If the gain factor of determining to have voice in the described sound signal then determining each described frequency channels, wherein be that each of one group of frequency band has defined gain function, and for each described frequency band defines the gain factor that increases with SNR, therefore for each described frequency channels, channel gain factors comprises the gain function of the frequency band of frequency channels and determines according to scope;

Adjust the gain level of each described frequency channels according to the channel gain factors of described correspondence; And

The described gain of inverse transformation is adjusted frequency expression to produce the sound signal of squelch.

29. method as claimed in claim 28 is characterized in that may further comprise the steps:

, definite voice determine the least gain factor of each described frequency channels if not existing.

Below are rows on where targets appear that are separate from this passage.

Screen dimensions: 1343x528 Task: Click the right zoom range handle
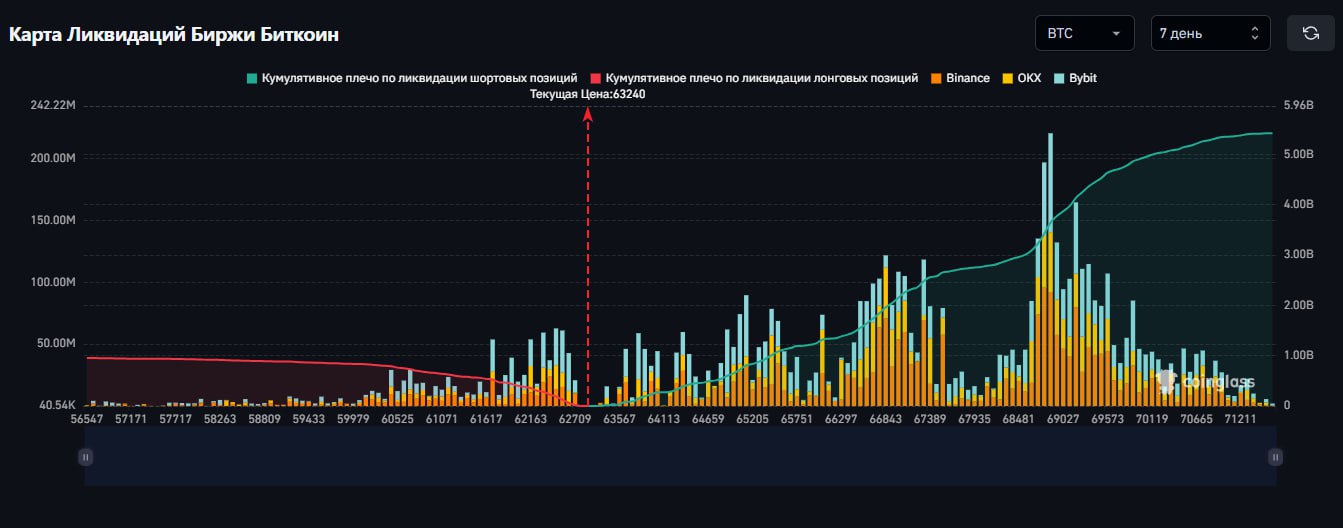[x=1275, y=457]
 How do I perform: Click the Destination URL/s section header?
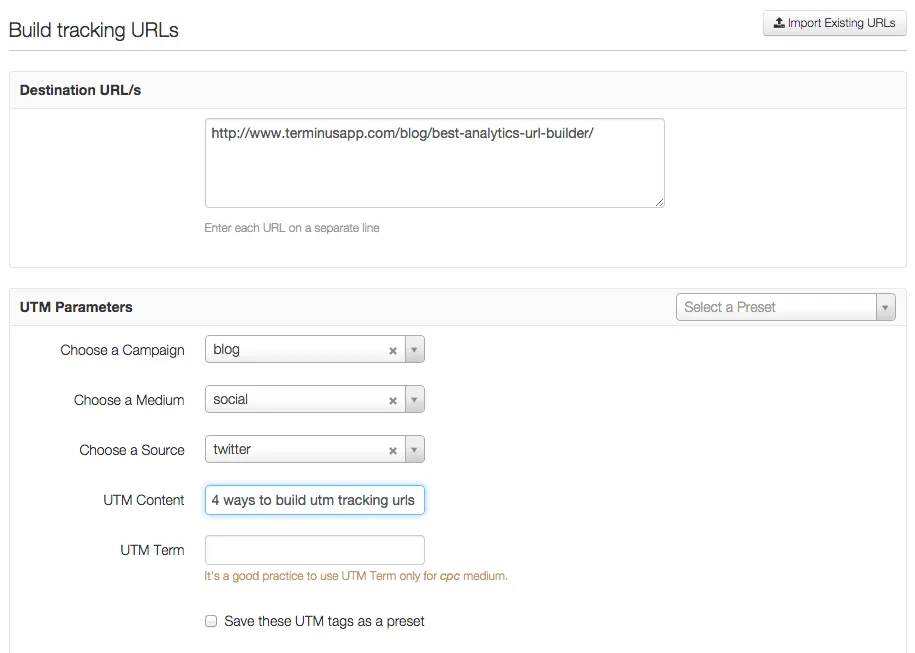[80, 90]
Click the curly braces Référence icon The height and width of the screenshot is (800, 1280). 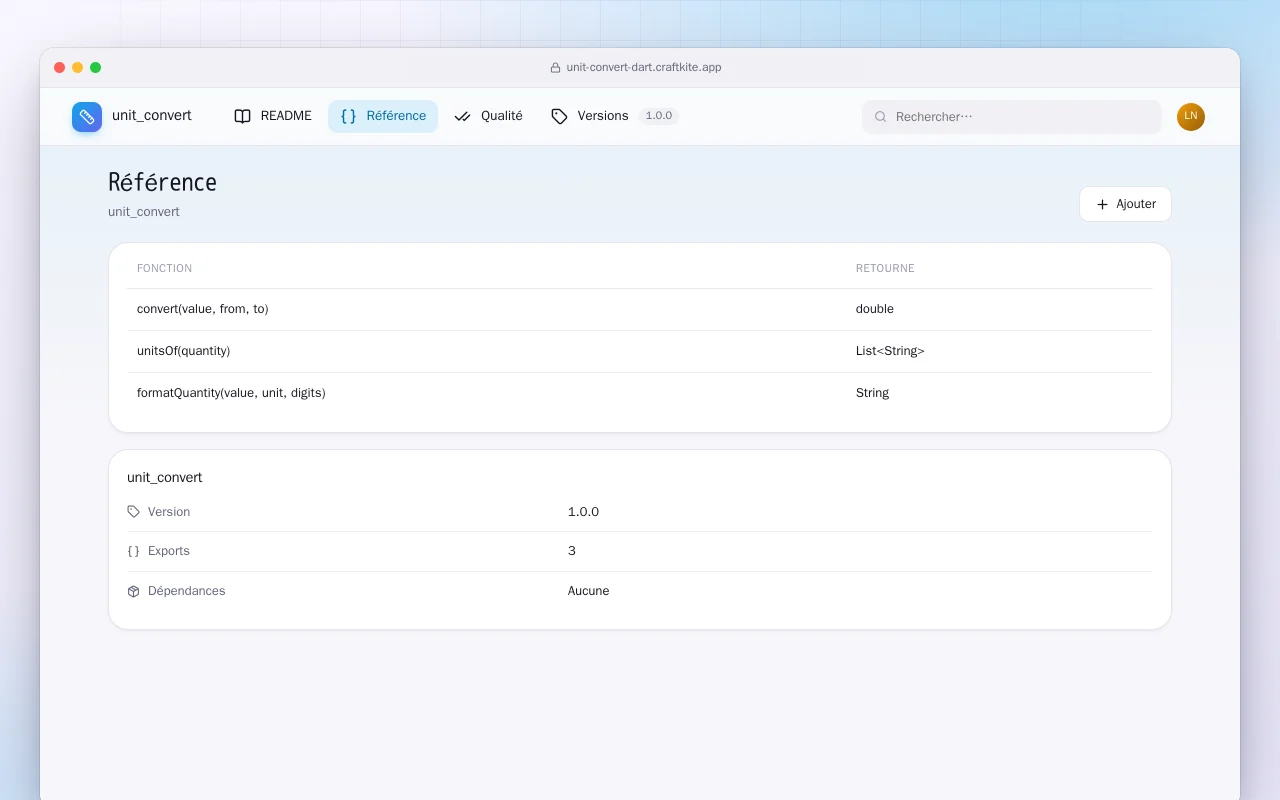348,116
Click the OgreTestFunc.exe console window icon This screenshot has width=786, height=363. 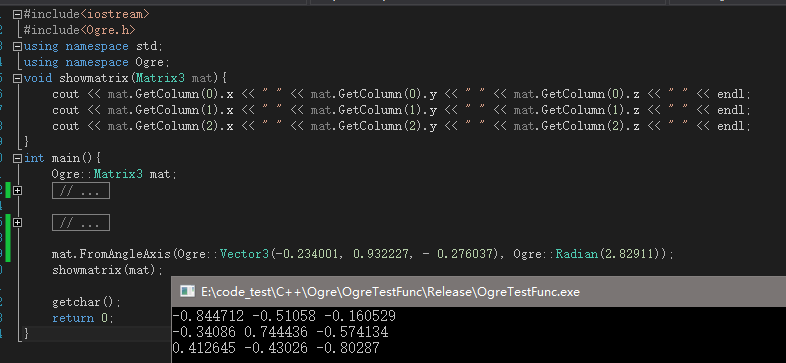click(x=187, y=291)
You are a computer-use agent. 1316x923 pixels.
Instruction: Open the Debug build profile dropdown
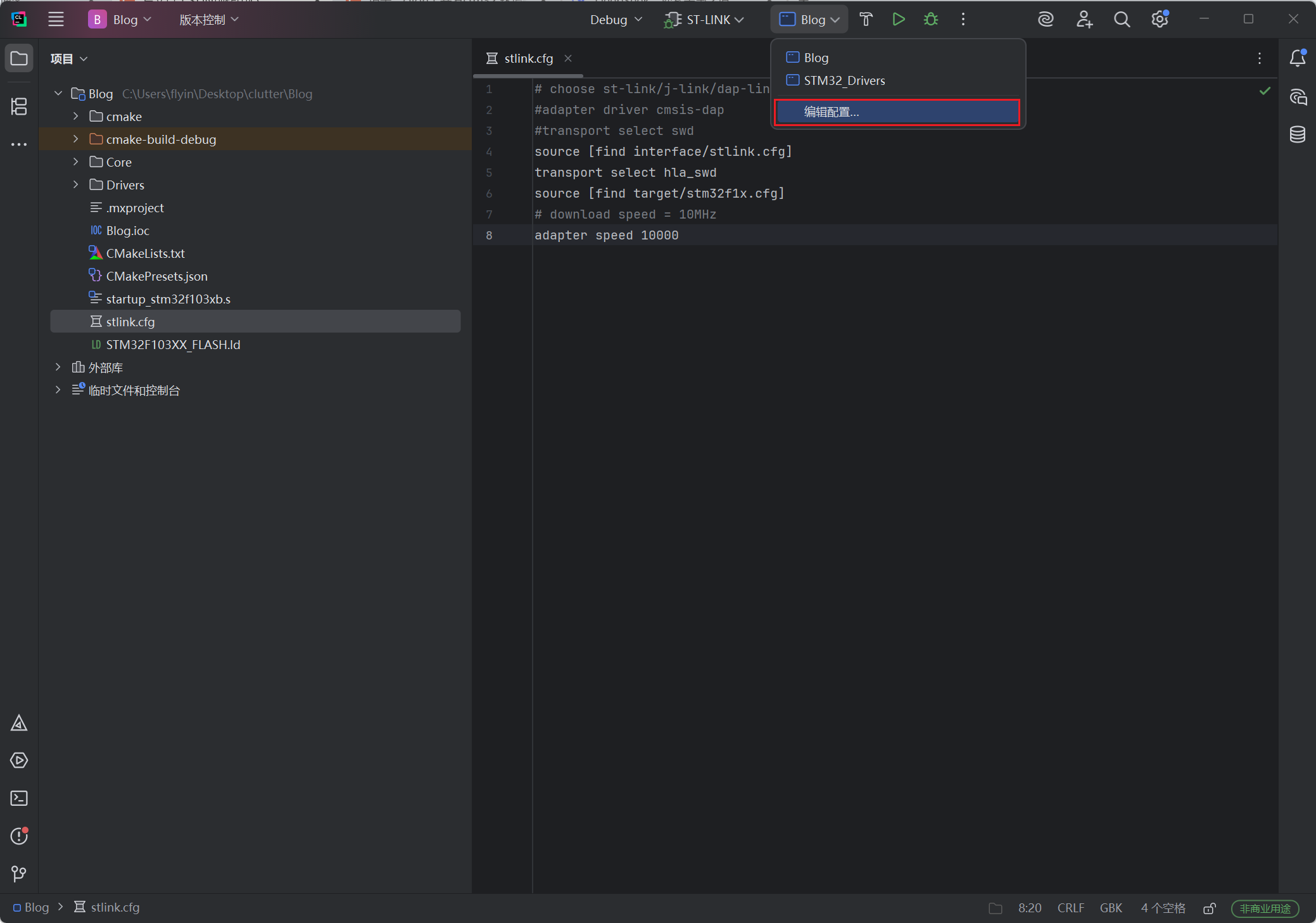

30. method as claimed in claim 28 is characterized in that each described gain function is slope and the fixing linear function of y intercept.

31. method as claimed in claim 28 is characterized in that further may further comprise the steps:

The renewal interchannel noise energy valuation that the step that whether exists at described definite voice produces each described frequency channels when determining not have voice in the described sound signal, the valuation of described renewal interchannel noise energy is used to produce described channel SNR valuation.

32. method as claimed in claim 28 is characterized in that the step whether described definite voice exist comprises:

Produce the channel SNR valuation of the described sound signal second predefine frequency channels group;

Judge according to the described channel SNR valuation of the described second class frequency channel whether voice exist.

33. method as claimed in claim 32 is characterized in that the step whether described definite voice exist further comprises:

Determine a code rate of one group of code-change speed of described sound signal; And

Make the judgement whether voice exist according to described code rate.

34. method as claimed in claim 32 is characterized in that the step whether described definite voice exist further comprises:

Determine that at least one pattern that characterizes described sound signal measures; And

Measure the judgement of determining whether voice exist according to described at least one pattern.

35. method as claimed in claim 34 is characterized in that described pattern is measured and comprises that normalized autocorrelation functions (NACF) measures.